[Date Prev][Date Next][Thread Prev][Thread Next][Date Index][Thread Index]
Re: Unicode string literals
From: |
Bruno Haible |
Subject: |
Re: Unicode string literals |
Date: |
Thu, 30 Apr 2020 12:06:10 +0200 |
User-agent: |
KMail/5.1.3 (Linux/4.4.0-177-generic; KDE/5.18.0; x86_64; ; ) |
Hi Marc,
Marc Nieper-Wißkirchen wrote:
> On a system that supports at least C11, I can create an UTF8-encoded
> literal string through:
>
> (uint8_t const *) u8"..."
>
> Could Gnulib abstract this into a macro so that substitutes for
> systems that do not have u8 string literals can be provided.
>
> On a C11 system, we would have
>
> #define UTF8(s) ((uint8_t const *) u8 ## s)
>
> and similar definitions for UTF16 and UTF32.
Unfortunately, we cannot provide such macros. The reason is that the
translation from the source file's encoding to UTF-8/UTF-16/UTF-32 must
be done by the compiler, if you want to be able to write
static uint8_t my_string[] = u8"Wißkirchen";
Your best bet is
1) For UTF-8 encoded strings, ensure that your source code is UTF-8
encoded, or use escapes, like in gnulib/tests/uniwidth/test-u8-width.c.

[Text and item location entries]
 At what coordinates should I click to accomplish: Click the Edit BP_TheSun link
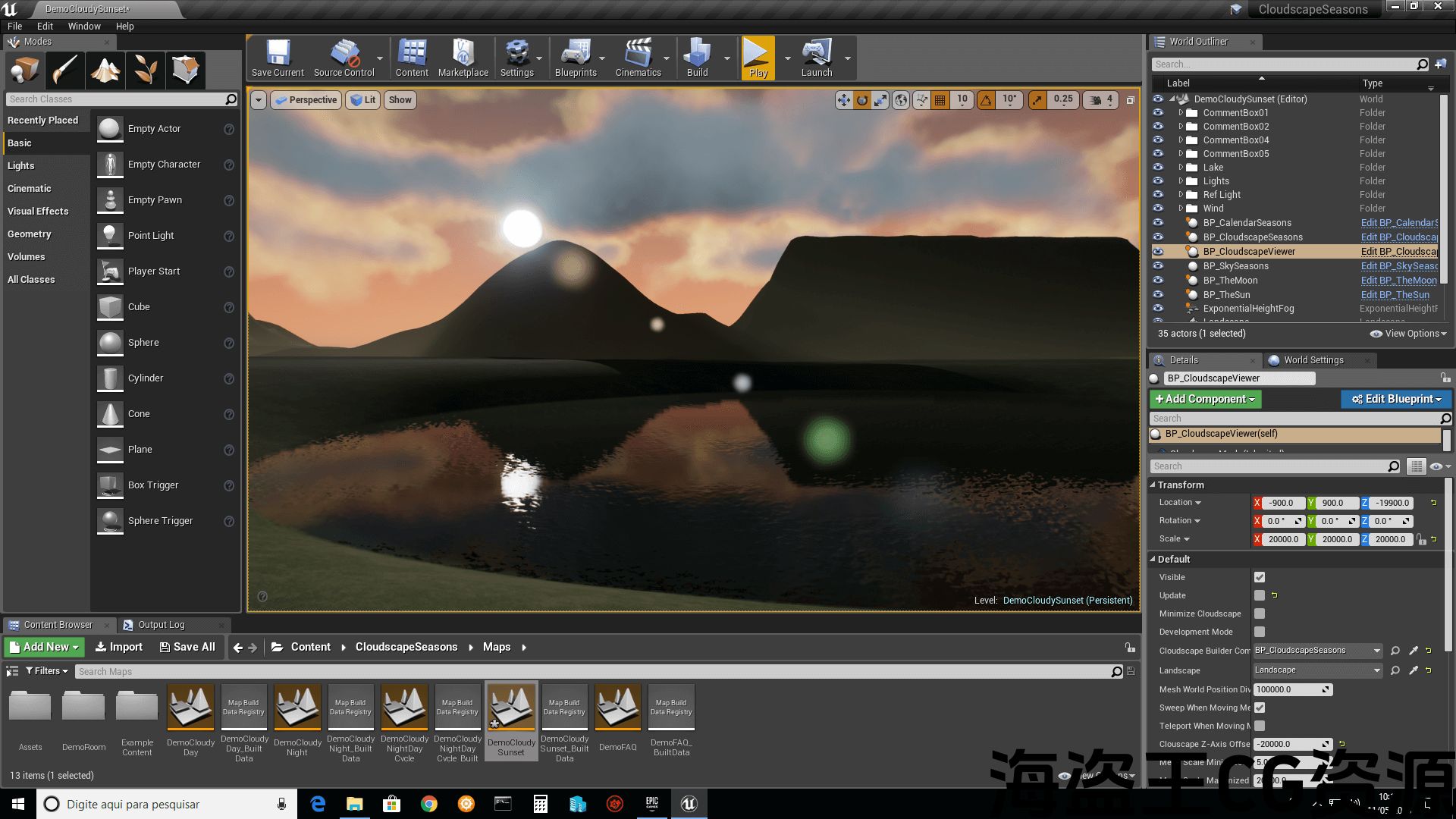click(x=1395, y=295)
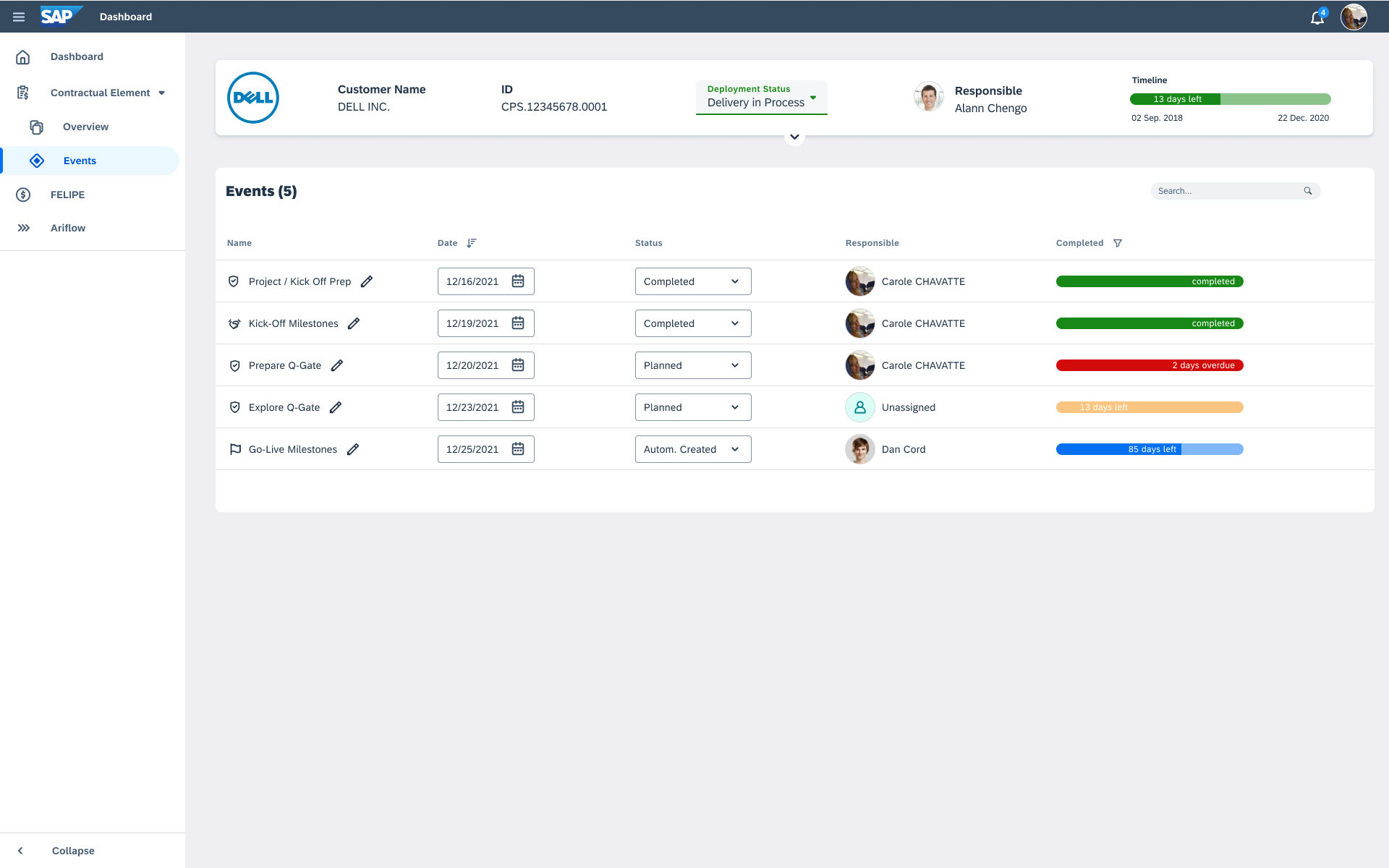Filter the Completed column

pyautogui.click(x=1118, y=243)
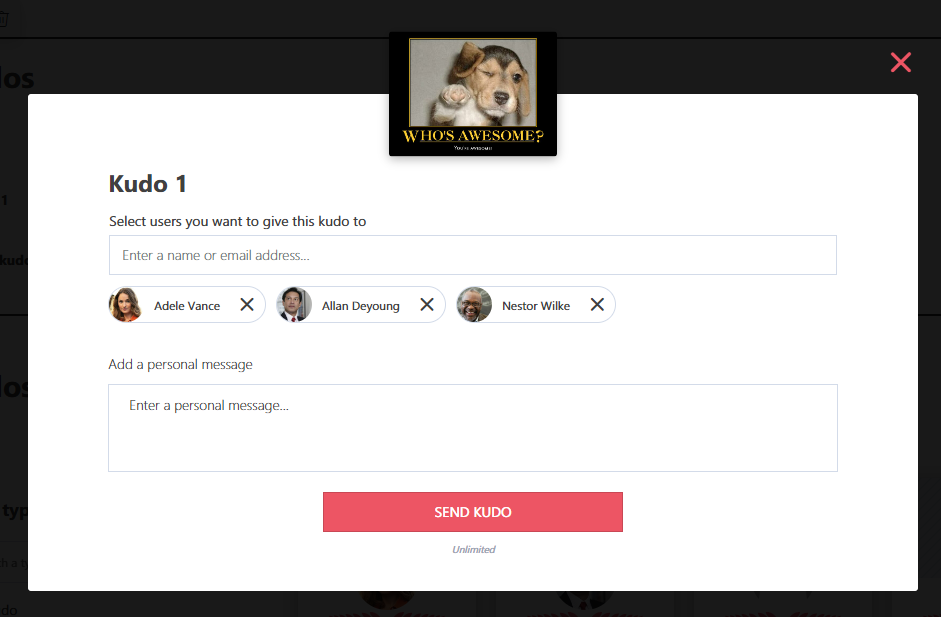Remove Adele Vance from recipients
The image size is (941, 617).
(x=247, y=305)
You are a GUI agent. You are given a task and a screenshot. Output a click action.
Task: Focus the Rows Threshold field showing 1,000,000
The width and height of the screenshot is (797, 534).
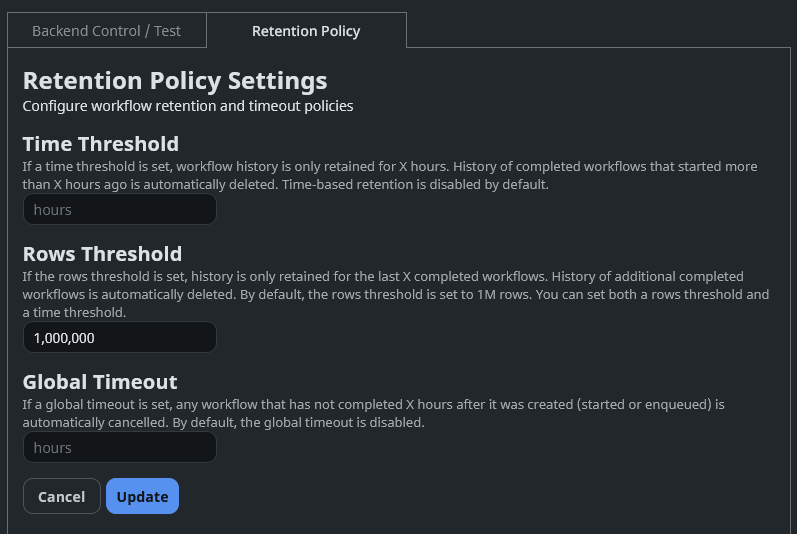(x=119, y=338)
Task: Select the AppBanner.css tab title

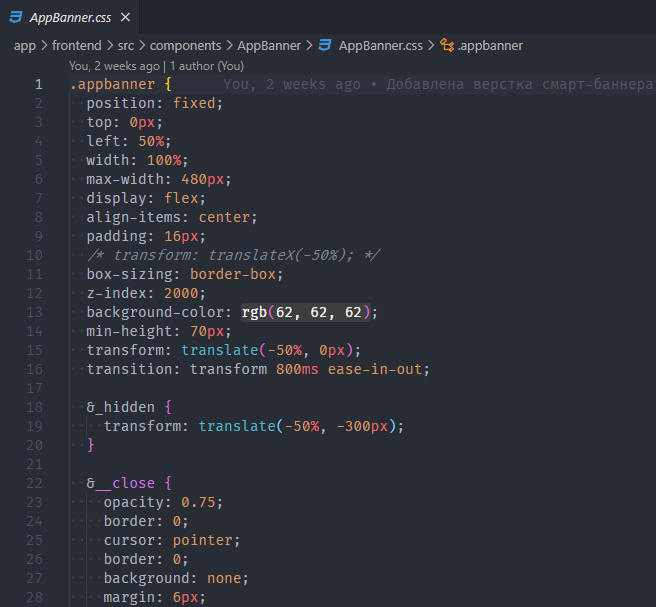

> REQUIRED TASKS
[1] According to the message about Unicode string literals, why can't Gnulib provide such macros?
[2] Pick up the message about Unicode string literals after its last line and continue it.
The items have no connection to the message about Unicode string literals.

> THE RESULTS
[1] The translation from the source file's encoding to UTF-8/UTF-16/UTF-32 must be done by the compiler.

[2]
2) For UTF-16 encoded strings, which you'll need only on Windows,
write L"Wißkirchen". Or use hex codes, like in
gnulib/tests/uniwidth/test-u16-width.c.
3) Don't use UTF-32 encoded strings. Or use hex codes, like in
gnulib/tests/uniwidth/test-u32-width.c.
> Similarly, something like
>
> #define ASCII(s) (u8 ## s [0])
>
> for pre-C2x systems would be nice so that ASCII("c") expands into the
> ASCII code point of the character `c'.
What's the point of this one? Why not just write 'c'?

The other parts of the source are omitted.